Fertility and infertility
Fertility treatment

IVF treatment means that you have to juggle the treatment schedule with the work schedule, not always an easy task. Revealing the reasons why time of work taken must raise the questions: who do you tell when you go for IVF? And what are the anxieties involved in telling?

The journey through IVF treatment brings many emotions to the surface. Couples who undertake the journey are often taken by surprise by the demands that IVF can make. Success and failure are always possibilities. In this program we hear about Anne & Alister's disappointment that is not often talked about but can be a very real part of the IVF journey. In listening to this podcast series please bear in mind that Anne and Alister's experience is not universal, it is their story. This podcast series is not intended to replace or replicate medical advice.

Transcript

Stopping IVF treatment - dealing with work and IVF

One of the interesting things with me and IVF - and obviously I was new to Australia, we’d only been here a couple of years when we started IVF.  We’d had a lot of change.  I had a new job that started about a year and a half before we had our first cycle.
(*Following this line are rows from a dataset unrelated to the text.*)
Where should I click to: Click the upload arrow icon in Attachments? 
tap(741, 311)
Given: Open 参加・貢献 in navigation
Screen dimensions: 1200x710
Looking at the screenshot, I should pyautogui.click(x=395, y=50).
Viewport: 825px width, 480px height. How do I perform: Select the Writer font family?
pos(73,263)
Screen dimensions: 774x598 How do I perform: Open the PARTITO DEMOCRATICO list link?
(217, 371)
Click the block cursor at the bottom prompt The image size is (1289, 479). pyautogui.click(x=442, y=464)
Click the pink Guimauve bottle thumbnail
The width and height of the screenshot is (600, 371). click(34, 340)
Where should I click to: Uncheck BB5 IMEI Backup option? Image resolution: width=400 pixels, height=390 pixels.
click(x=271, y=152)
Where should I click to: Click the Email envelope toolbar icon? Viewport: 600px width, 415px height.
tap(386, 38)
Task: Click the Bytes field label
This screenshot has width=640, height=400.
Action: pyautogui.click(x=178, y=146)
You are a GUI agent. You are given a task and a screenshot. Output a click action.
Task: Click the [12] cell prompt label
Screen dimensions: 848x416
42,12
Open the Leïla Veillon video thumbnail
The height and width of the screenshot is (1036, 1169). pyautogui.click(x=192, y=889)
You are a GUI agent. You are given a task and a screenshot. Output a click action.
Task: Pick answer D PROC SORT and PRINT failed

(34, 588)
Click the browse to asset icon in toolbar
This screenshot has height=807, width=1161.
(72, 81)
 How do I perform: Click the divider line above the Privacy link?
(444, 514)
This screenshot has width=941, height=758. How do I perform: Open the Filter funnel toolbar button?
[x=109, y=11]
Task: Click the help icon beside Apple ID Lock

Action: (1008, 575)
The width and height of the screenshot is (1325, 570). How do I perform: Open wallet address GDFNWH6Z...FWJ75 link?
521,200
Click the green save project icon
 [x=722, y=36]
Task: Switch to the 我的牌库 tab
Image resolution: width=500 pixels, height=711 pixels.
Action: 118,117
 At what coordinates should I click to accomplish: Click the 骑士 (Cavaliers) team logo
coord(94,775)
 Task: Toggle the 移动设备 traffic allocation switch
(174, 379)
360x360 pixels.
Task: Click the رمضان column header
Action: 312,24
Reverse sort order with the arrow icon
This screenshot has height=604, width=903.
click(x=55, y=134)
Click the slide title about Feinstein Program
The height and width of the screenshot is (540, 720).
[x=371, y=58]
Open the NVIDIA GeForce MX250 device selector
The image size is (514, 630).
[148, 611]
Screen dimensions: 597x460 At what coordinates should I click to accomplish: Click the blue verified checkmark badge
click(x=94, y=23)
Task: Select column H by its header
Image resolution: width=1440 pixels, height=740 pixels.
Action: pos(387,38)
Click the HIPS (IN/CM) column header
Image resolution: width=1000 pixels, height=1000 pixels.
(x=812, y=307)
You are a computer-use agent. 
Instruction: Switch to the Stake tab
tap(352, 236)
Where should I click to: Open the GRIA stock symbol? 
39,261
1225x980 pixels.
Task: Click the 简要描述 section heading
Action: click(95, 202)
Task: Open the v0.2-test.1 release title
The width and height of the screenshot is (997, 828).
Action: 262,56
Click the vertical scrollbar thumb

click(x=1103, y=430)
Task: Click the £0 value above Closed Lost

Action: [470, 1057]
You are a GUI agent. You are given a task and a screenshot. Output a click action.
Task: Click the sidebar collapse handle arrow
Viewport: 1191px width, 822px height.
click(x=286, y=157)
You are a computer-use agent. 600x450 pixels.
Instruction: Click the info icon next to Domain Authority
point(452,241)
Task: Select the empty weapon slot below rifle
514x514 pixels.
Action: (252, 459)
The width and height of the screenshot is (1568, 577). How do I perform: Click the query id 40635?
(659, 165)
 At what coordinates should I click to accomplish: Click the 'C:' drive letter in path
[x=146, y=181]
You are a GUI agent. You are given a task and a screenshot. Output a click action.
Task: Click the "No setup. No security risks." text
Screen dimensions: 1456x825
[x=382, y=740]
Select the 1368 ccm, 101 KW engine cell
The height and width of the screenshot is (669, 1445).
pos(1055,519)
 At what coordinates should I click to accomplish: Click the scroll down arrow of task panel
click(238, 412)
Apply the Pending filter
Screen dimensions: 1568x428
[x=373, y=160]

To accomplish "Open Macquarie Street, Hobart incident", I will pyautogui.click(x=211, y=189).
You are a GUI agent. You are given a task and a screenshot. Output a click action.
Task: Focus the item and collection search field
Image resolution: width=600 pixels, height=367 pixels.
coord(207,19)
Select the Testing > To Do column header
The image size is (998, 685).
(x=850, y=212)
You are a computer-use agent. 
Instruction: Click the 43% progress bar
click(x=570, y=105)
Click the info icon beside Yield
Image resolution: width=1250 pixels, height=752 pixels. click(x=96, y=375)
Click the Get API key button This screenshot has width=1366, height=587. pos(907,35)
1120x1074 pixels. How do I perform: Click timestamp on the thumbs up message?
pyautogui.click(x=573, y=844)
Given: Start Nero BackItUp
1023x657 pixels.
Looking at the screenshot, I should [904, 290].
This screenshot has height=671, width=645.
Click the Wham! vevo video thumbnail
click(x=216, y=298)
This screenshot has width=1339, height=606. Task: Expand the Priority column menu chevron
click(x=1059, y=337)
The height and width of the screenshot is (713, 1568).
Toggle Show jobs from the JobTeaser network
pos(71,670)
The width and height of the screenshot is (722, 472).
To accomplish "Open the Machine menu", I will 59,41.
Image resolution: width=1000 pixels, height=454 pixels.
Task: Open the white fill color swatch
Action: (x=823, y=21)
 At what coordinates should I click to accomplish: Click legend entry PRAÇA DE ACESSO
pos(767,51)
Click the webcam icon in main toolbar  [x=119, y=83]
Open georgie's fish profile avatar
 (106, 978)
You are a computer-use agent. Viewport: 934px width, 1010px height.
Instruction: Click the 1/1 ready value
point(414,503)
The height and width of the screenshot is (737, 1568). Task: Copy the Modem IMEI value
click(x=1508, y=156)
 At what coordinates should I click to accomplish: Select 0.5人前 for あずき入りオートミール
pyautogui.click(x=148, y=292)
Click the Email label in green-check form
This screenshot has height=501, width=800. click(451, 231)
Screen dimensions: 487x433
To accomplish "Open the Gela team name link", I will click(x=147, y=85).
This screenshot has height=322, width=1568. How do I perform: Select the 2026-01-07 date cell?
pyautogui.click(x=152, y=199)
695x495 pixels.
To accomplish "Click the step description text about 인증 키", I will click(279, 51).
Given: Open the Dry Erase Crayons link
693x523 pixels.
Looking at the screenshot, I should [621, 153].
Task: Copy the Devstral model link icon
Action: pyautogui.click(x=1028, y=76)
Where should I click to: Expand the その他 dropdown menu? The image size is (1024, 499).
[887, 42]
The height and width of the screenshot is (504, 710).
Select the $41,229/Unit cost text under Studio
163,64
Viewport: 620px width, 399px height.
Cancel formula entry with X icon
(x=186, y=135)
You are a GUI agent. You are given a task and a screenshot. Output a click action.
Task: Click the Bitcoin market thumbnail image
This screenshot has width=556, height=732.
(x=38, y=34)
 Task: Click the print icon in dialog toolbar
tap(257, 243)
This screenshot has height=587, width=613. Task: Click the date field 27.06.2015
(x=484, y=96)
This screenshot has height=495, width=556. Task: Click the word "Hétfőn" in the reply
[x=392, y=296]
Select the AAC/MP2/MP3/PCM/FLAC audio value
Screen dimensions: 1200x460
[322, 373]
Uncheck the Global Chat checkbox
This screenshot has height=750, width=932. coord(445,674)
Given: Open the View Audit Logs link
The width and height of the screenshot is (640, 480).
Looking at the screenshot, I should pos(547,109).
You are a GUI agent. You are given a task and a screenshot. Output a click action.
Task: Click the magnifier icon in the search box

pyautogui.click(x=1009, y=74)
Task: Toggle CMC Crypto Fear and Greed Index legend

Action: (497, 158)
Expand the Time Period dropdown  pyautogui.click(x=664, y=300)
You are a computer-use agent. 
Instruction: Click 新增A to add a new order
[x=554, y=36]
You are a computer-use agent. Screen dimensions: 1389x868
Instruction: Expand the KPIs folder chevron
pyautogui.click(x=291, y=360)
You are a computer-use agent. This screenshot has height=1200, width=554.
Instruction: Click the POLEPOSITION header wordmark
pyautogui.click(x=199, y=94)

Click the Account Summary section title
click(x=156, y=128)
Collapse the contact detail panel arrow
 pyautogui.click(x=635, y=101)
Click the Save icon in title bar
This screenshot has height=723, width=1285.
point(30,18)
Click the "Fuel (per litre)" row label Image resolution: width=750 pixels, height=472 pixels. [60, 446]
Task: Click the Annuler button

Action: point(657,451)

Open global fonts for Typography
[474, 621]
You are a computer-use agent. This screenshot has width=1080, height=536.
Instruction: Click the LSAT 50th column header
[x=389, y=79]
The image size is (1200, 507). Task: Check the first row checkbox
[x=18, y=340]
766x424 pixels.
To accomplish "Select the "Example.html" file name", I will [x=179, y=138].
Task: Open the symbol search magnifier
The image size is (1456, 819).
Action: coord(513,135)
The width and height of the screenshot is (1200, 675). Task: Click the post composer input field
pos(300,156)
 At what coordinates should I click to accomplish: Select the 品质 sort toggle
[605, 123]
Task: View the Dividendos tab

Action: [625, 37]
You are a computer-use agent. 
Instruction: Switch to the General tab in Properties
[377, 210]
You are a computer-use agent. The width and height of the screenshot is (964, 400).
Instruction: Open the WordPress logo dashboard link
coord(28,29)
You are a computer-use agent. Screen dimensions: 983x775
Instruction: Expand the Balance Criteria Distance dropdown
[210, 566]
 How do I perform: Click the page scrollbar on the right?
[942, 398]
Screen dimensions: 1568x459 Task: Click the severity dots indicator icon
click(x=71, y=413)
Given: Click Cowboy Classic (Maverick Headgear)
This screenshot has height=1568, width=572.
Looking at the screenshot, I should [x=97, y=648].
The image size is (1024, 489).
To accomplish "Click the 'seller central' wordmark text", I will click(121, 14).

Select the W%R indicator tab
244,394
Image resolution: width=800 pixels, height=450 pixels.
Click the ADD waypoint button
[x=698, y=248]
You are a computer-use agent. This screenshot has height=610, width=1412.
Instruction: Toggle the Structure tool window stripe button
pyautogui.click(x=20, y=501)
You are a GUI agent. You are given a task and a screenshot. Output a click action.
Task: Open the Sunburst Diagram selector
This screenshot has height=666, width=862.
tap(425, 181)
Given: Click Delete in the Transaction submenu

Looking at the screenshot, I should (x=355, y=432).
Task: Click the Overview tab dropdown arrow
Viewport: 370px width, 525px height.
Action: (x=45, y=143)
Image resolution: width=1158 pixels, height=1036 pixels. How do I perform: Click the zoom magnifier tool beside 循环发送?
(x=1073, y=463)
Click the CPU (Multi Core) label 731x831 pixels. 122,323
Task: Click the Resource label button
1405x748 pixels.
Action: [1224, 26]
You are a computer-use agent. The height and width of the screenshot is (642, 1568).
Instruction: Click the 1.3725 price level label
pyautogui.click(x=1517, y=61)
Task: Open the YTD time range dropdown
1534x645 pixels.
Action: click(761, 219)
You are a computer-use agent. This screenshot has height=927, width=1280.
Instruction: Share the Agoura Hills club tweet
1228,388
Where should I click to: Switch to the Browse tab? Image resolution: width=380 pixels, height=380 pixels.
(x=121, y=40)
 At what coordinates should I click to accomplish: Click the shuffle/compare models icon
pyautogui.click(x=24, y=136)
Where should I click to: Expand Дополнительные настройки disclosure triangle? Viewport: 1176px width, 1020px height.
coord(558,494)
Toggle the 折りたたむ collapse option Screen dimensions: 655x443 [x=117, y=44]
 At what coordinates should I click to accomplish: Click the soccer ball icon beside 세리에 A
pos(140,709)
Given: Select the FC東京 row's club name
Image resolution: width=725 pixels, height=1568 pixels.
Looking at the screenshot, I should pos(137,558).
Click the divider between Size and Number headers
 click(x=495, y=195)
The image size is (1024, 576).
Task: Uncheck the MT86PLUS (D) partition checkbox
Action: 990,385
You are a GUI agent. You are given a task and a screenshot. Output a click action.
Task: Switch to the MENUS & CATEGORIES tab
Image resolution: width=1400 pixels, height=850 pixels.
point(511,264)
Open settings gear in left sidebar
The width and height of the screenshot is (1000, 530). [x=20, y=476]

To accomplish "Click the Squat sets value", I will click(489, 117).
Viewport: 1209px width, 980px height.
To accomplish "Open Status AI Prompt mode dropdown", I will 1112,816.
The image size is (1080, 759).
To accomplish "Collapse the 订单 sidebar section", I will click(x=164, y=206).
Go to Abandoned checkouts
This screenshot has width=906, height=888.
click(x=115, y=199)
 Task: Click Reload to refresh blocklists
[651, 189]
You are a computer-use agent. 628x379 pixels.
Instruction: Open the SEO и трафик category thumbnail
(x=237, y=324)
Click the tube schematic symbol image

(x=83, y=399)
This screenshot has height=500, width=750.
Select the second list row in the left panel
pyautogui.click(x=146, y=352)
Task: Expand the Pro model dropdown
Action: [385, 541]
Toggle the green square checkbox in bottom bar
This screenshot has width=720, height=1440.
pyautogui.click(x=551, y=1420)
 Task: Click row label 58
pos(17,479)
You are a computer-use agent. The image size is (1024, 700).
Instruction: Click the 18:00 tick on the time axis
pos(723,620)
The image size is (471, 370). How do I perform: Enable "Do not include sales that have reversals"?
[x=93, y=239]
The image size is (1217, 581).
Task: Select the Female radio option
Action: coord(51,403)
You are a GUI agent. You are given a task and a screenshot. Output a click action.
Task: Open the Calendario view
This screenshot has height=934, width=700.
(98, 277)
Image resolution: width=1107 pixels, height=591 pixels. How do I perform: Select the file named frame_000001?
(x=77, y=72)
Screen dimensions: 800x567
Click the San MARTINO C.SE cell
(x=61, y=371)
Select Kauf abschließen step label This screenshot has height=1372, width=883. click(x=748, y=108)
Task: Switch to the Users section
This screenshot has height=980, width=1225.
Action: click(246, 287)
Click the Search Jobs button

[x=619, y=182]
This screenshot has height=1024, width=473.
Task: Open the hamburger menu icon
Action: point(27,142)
I’m hazy on the time lines but it was something like that.

I actually found that with work... Work was the one area where I didn’t tell people that I was going through IVF. All of our friends here, all of whom we hadn’t known for very long were aware of it because I was a bit of a, well both of us were a bit of a crusader, so informing people and letting people know just how painful this struggle can be.

But apart from telling managers, and I had a couple of different managers which was annoying. I had to tell several different people over that time.  I didn’t tell anyone else.  And for me that was helpful I think and quite healthy because I needed to have a space.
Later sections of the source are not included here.